Directions
**a.** Translate this sentence from the passage on TSMC and Huawei into Spanish: "Huawei is TSMC’s largest customer after Apple and accounts for about 14% of the Taiwanese chip maker’s sales."
**b.** Reproduce word for word the stretch of the passage on TSMC and Huawei from "As the world’s" through "chip maker’s sales.".

** Start of Selected passage **

Shareholders “can rest assured that we will resolve these new restrictions one by one. We will find a solution to continue to grow and secure more profits for our shareholders,” Liu said at Tuesday’s AGM. “If there are no more HiSilicon orders, our other customers will want to fill the gap in our capacity, market share, or smartphone market share left by Huawei. How fast they can fill that gap depends.”
Washington’s curbs — a more precise strike against Huawei because it targets its secretive and cutting-edge HiSilicon semiconductor division — threaten to wreak havoc throughout the complex chip ecosystem that produces technology for consumers and companies globally.
As the world’s largest and most advanced maker of chips for other companies, TSMC plays a crucial role in the production of devices from smartphones and laptops to servers running the internet. Huawei is TSMC’s largest customer after Apple and accounts for about 14% of the Taiwanese chip maker’s sales.

** End of Selected passage **
** Start of Information provided **

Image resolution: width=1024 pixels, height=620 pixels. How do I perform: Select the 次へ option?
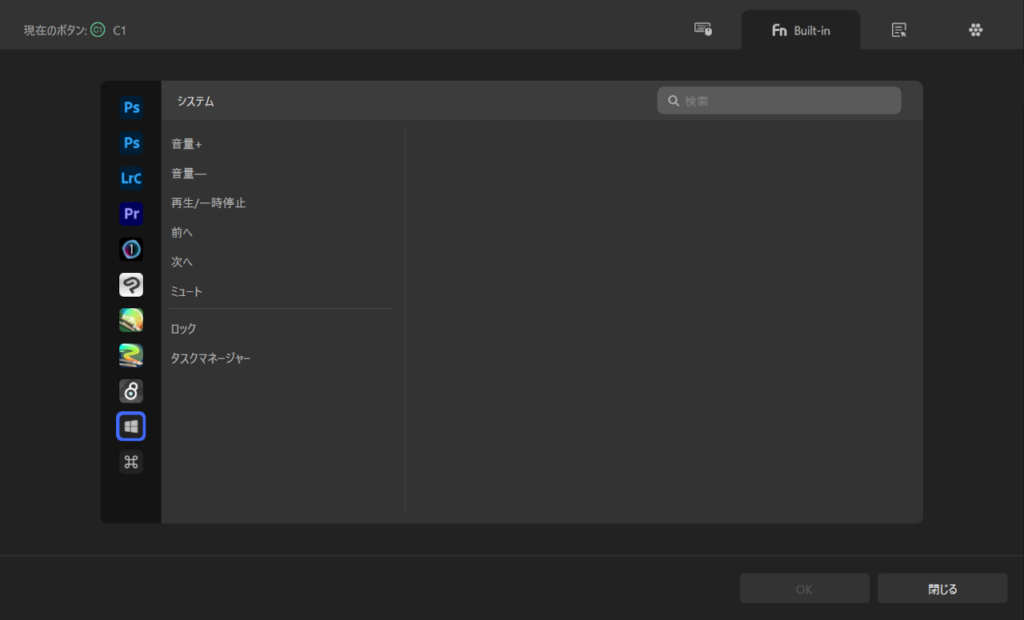coord(182,262)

** End of Information provided **

Answers per task
**a.** Huawei es el mayor cliente de TSMC después de Apple y representa alrededor del 14 % de las ventas del fabricante taiwanés de chips.

**b.**
As the world’s largest and most advanced maker of chips for other companies, TSMC plays a crucial role in the production of devices from smartphones and laptops to servers running the internet. Huawei is TSMC’s largest customer after Apple and accounts for about 14% of the Taiwanese chip maker’s sales.